(Given information Opens)

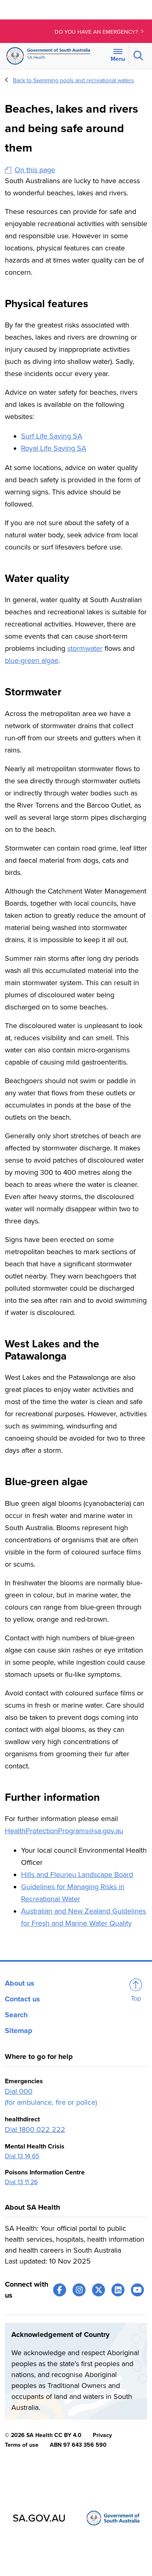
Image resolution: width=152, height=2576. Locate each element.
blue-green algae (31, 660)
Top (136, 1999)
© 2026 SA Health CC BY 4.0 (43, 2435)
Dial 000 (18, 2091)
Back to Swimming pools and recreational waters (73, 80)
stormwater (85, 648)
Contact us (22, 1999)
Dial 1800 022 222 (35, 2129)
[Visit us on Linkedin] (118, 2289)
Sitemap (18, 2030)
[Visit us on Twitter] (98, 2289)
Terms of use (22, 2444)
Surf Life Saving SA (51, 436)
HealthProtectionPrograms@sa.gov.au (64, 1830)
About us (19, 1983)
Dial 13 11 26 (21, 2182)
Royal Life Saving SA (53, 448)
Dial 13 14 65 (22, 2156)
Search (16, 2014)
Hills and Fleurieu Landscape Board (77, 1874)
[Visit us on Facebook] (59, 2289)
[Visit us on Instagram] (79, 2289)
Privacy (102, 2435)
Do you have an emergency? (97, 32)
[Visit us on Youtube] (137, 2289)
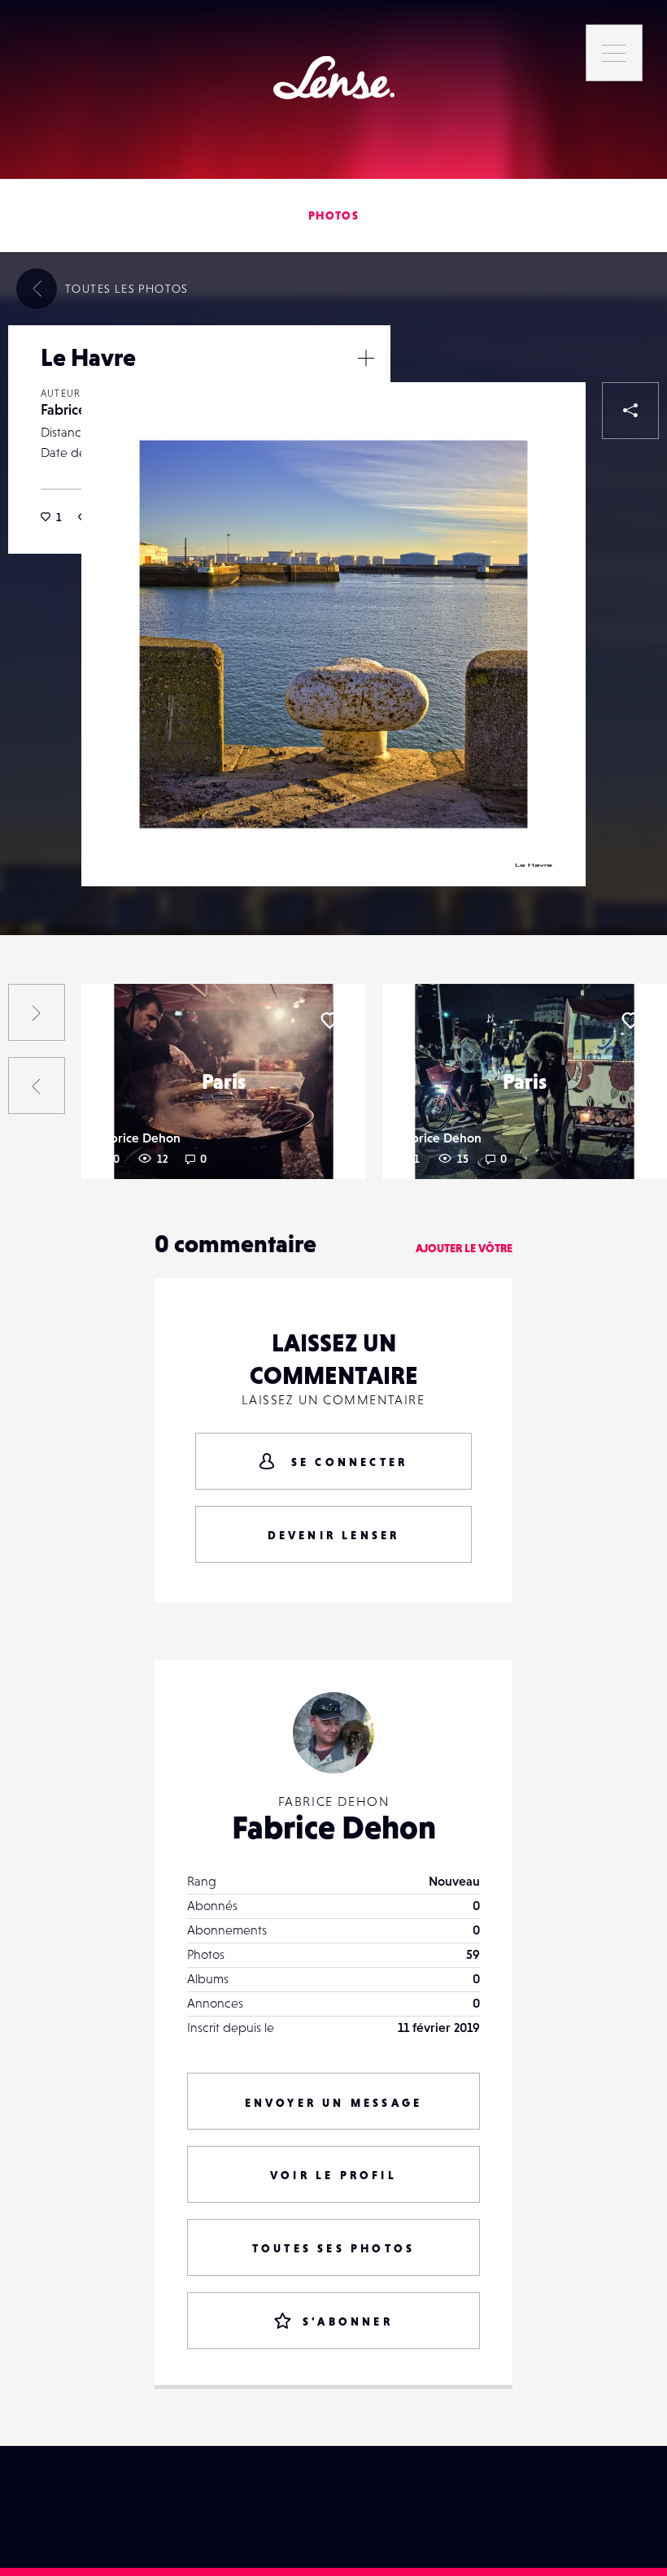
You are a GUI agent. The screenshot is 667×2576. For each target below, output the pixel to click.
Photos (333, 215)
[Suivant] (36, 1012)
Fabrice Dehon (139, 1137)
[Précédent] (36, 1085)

(Given information Closes)

Set down exactly the lines between the line containing "Privacy (102, 2435)" and the end of the records above, both ends included; pictures stay out.

Privacy (102, 2435)
Do you have an emergency? (97, 32)
[Visit us on Youtube] (137, 2289)
You are a GUI agent. The screenshot is 667×2576. For each target below, output the pixel to click.
Photos (333, 215)
[Suivant] (36, 1012)
Fabrice Dehon (139, 1137)
[Précédent] (36, 1085)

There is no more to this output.